## ABOUT THIS TASK
Find the lines below holding the word "agent" and copy each of them.

Records from a dataset
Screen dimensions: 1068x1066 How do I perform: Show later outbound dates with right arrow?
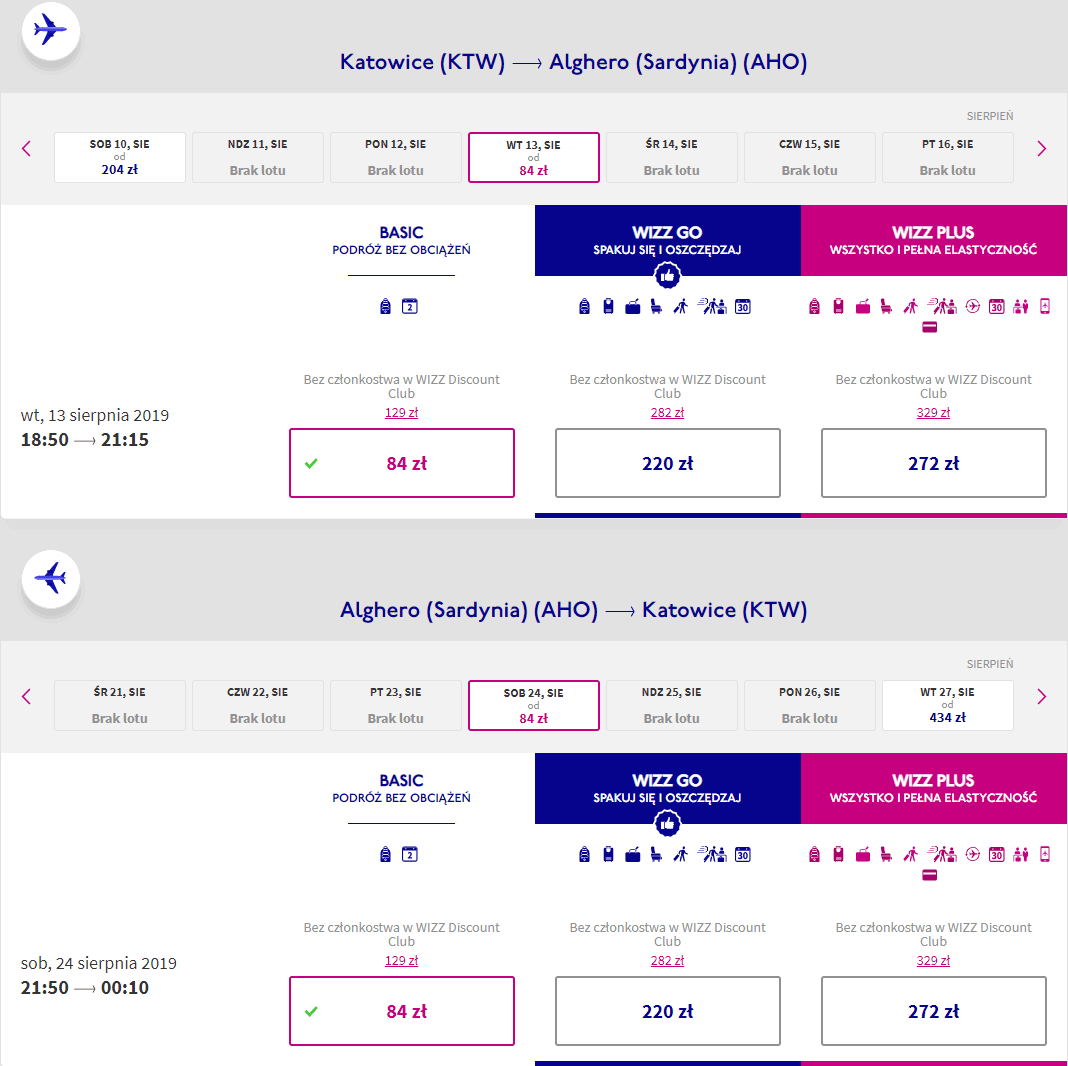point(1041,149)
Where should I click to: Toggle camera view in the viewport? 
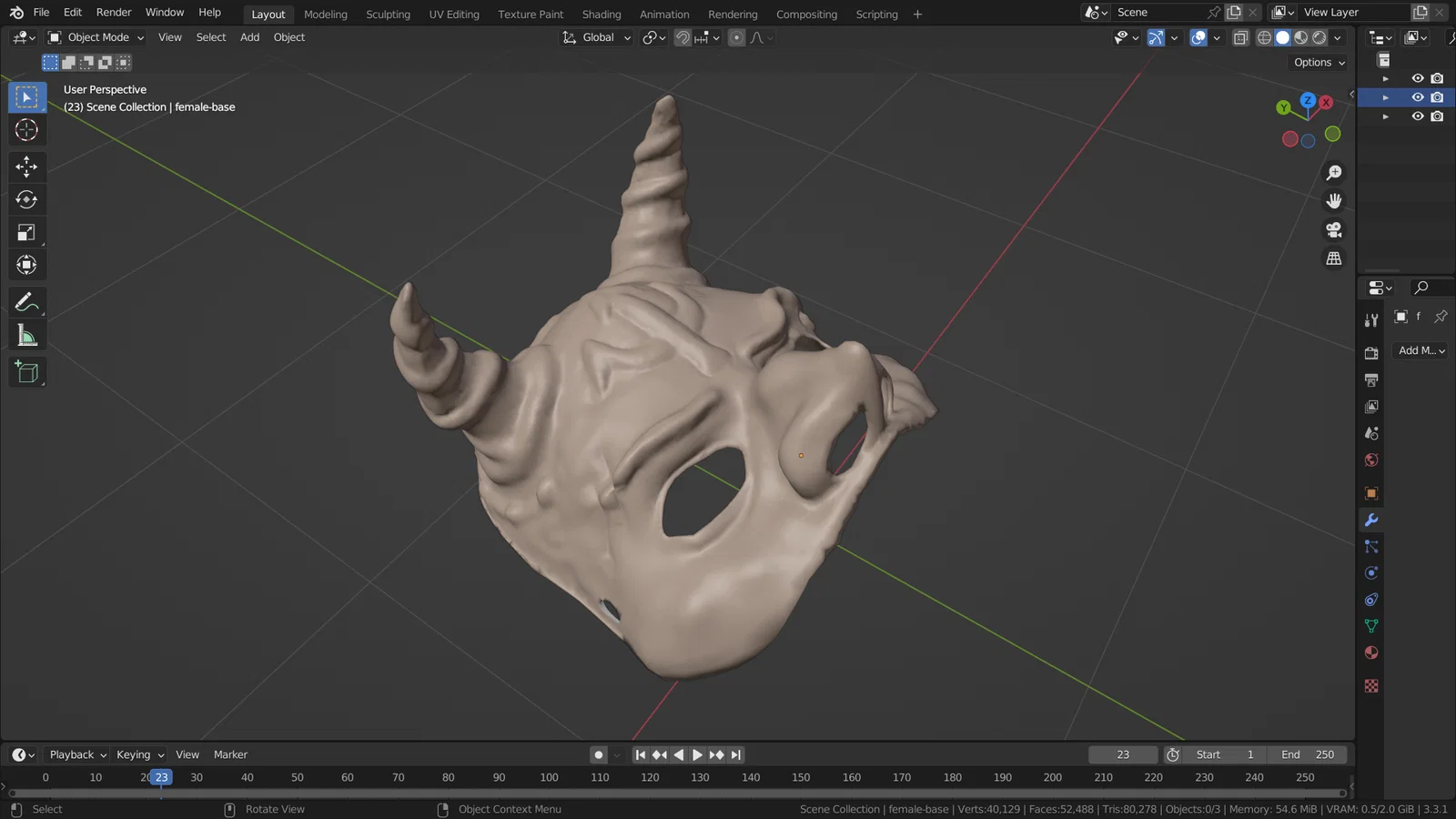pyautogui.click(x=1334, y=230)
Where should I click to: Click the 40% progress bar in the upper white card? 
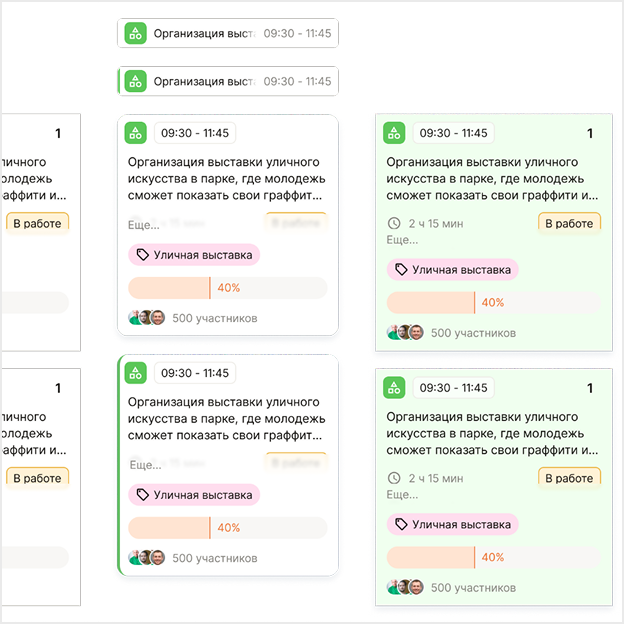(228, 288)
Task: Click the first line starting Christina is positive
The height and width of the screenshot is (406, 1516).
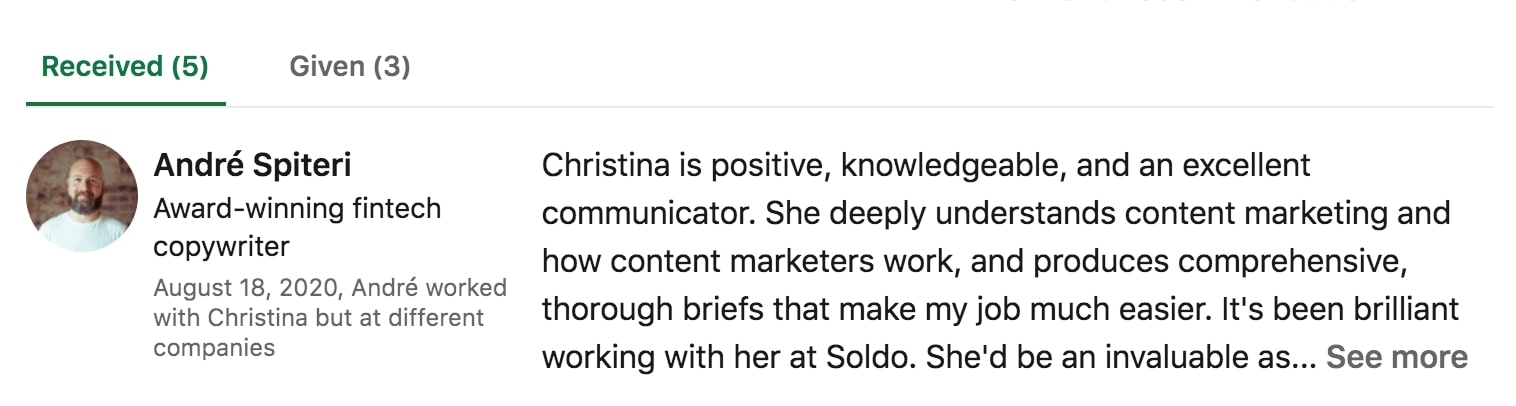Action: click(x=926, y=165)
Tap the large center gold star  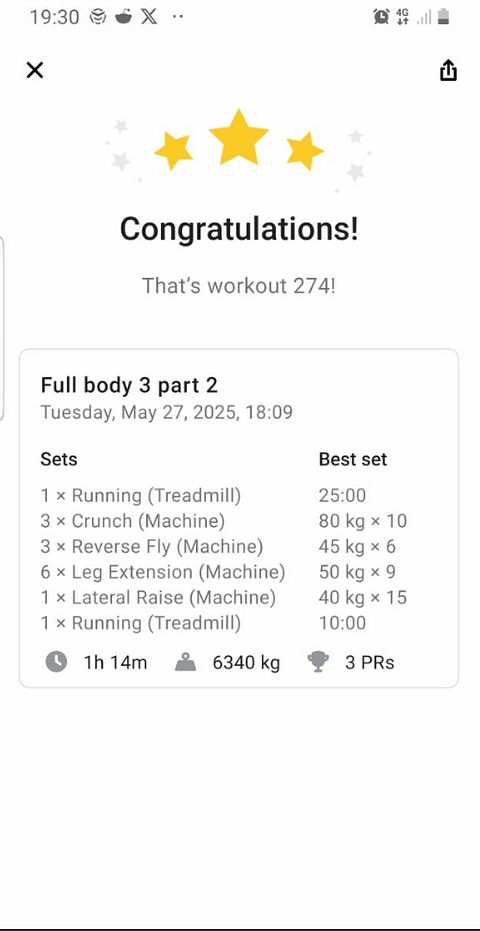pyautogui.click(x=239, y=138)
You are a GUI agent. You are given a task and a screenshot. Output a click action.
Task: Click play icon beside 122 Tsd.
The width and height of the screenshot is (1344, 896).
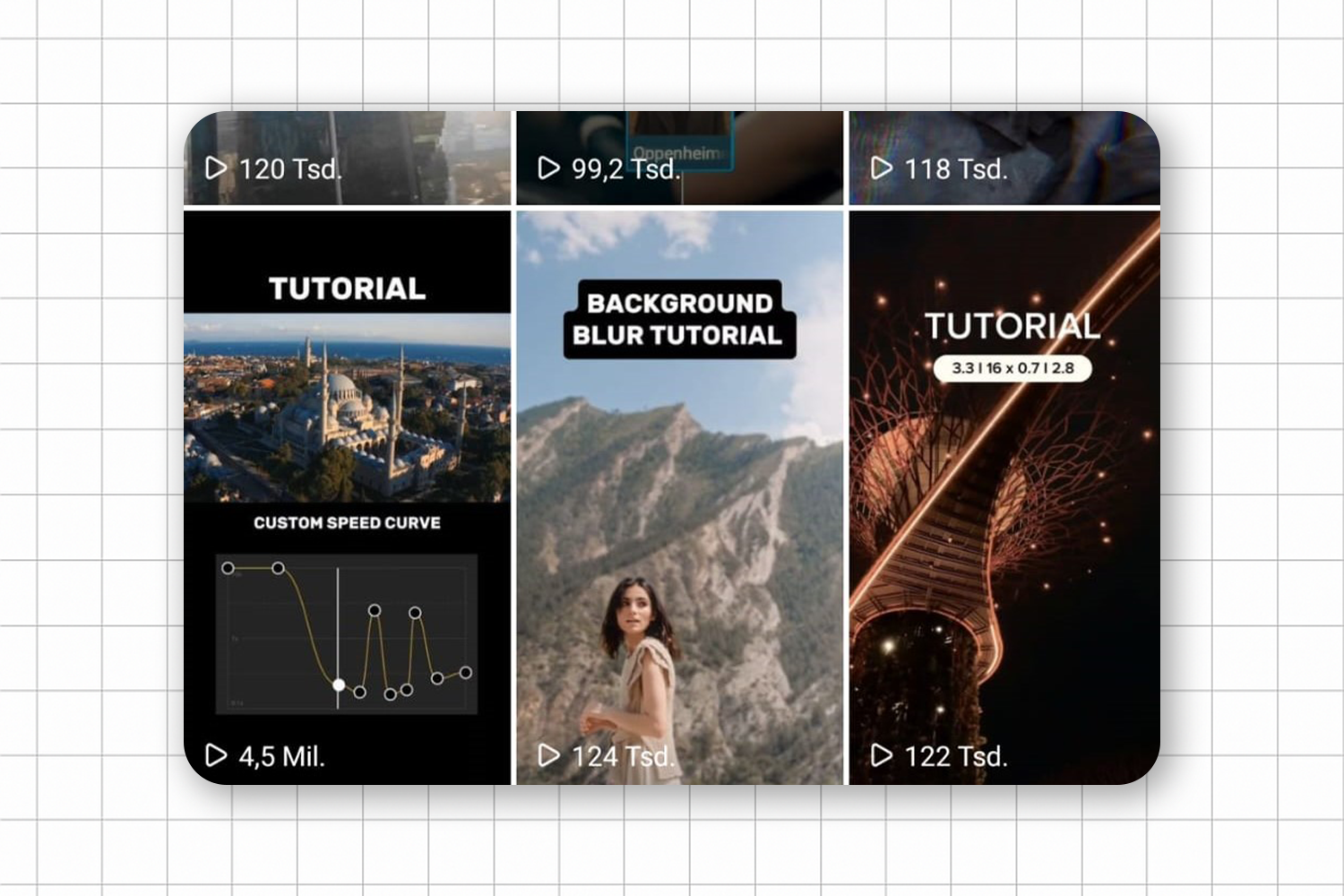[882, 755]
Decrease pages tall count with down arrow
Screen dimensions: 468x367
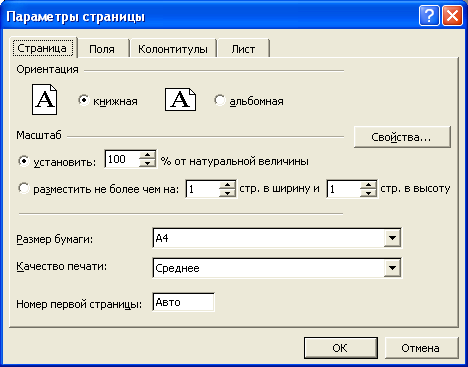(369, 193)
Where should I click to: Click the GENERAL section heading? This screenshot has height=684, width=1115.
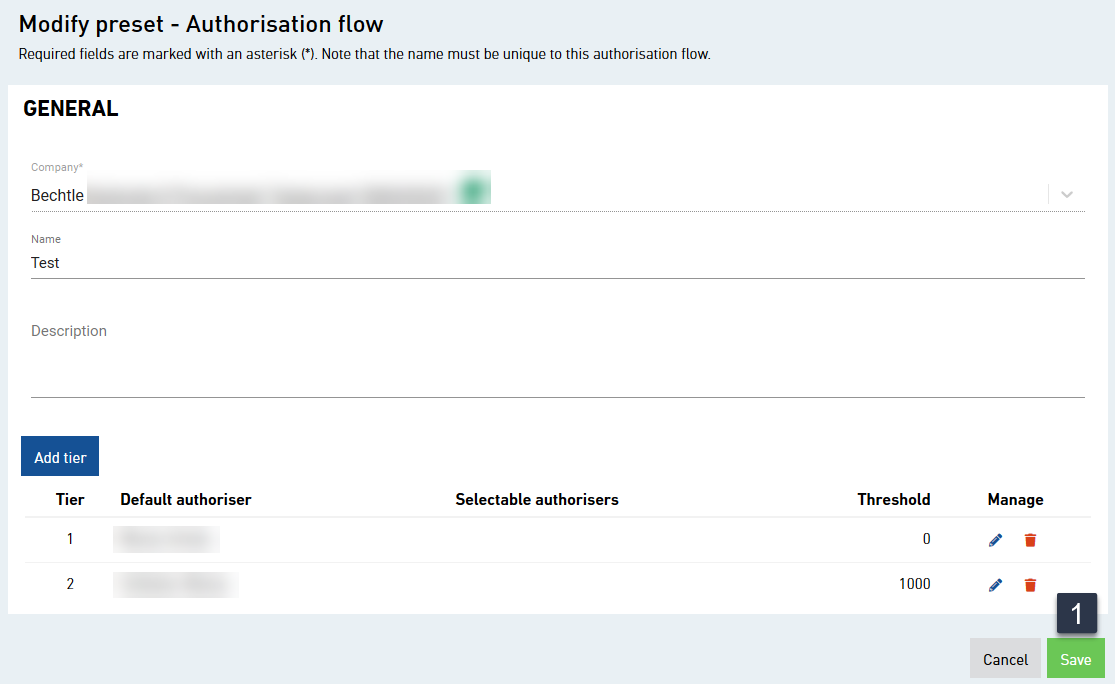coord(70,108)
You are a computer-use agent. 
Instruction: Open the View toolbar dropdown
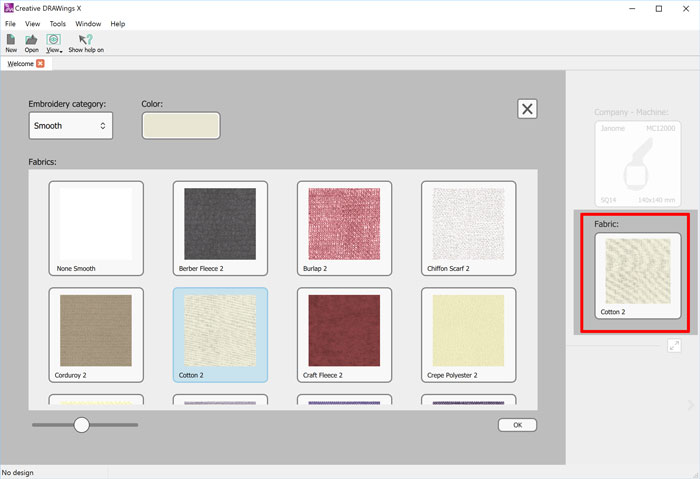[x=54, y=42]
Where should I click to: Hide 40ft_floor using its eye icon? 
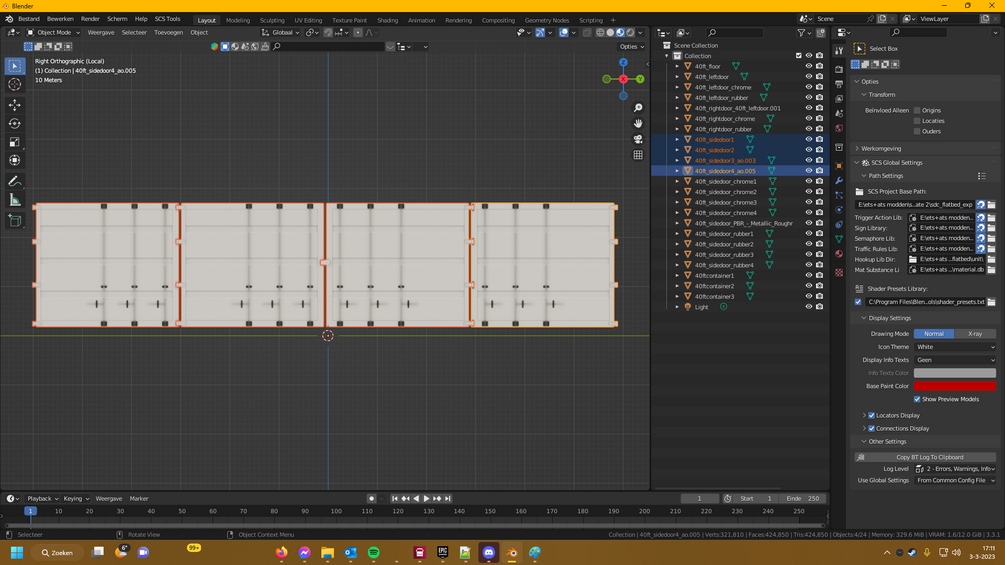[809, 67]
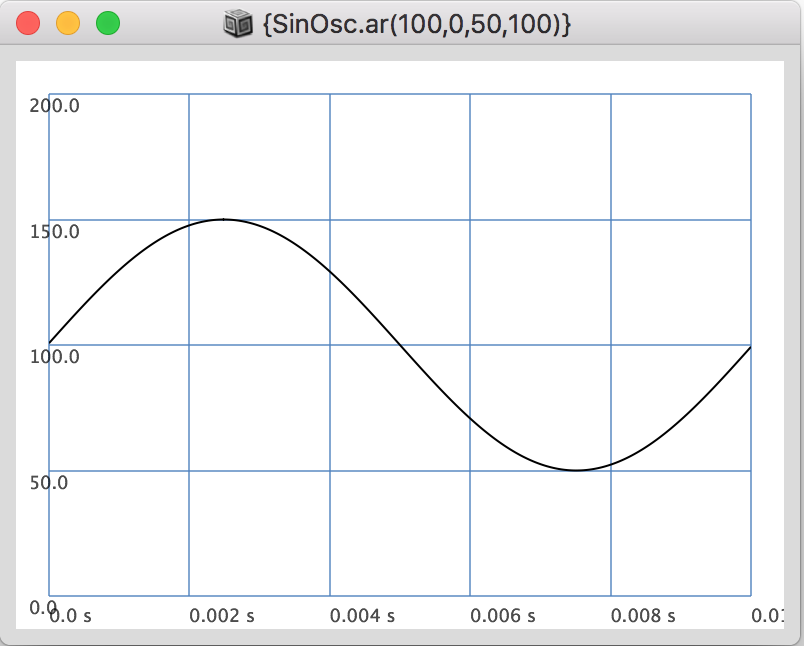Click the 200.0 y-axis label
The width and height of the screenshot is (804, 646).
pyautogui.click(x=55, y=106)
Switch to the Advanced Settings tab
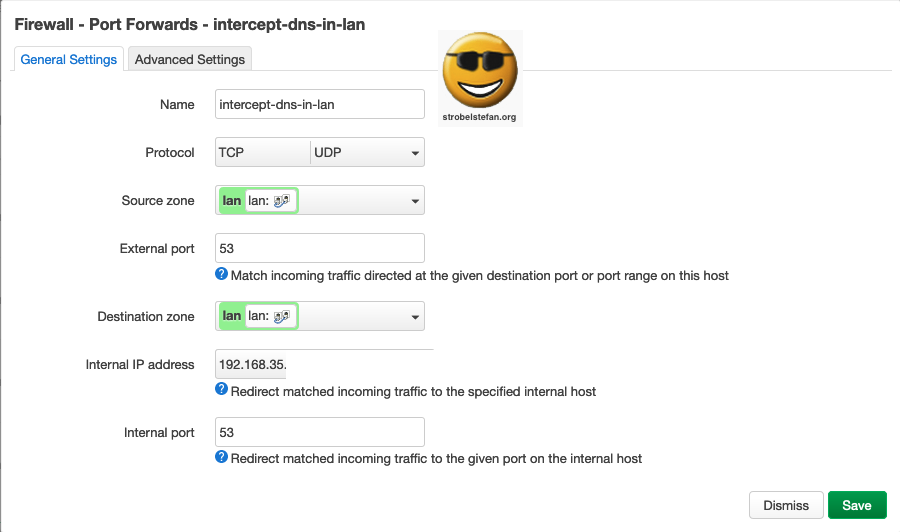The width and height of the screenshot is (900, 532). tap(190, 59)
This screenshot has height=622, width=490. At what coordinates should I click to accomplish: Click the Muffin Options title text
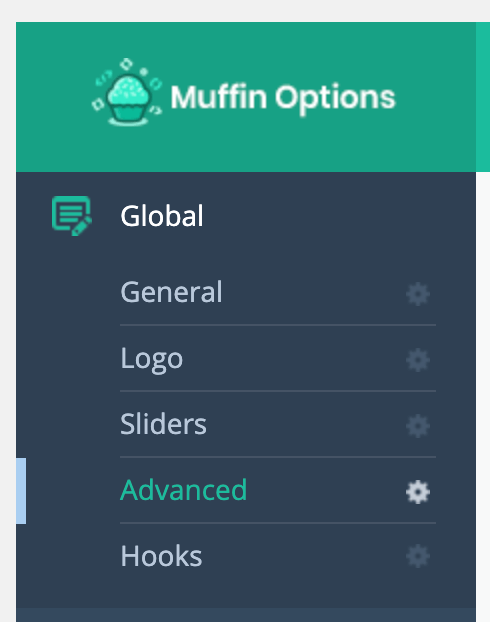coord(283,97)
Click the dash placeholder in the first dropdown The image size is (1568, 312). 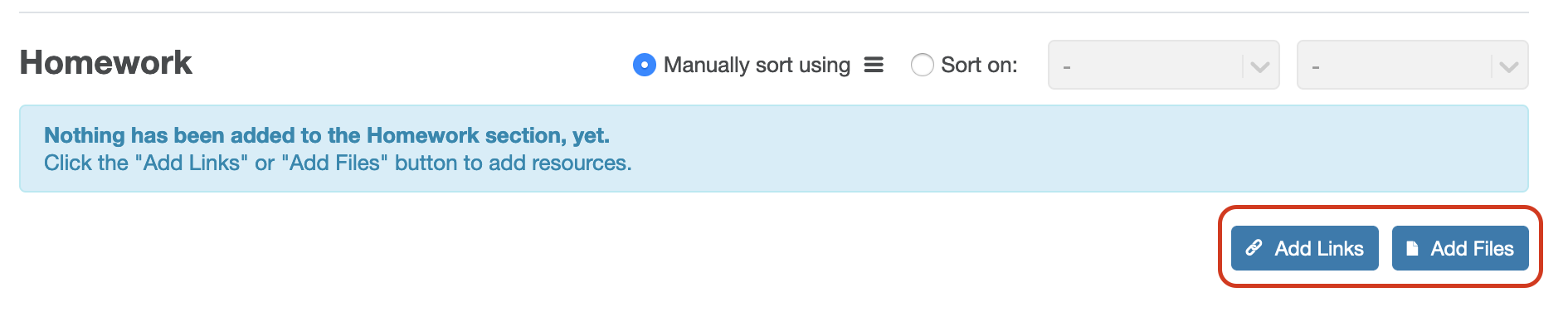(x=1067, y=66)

## TASK SOLUTION
You are a GUI agent. You are given a task and a screenshot. Output a click action.
You are a computer-use agent. 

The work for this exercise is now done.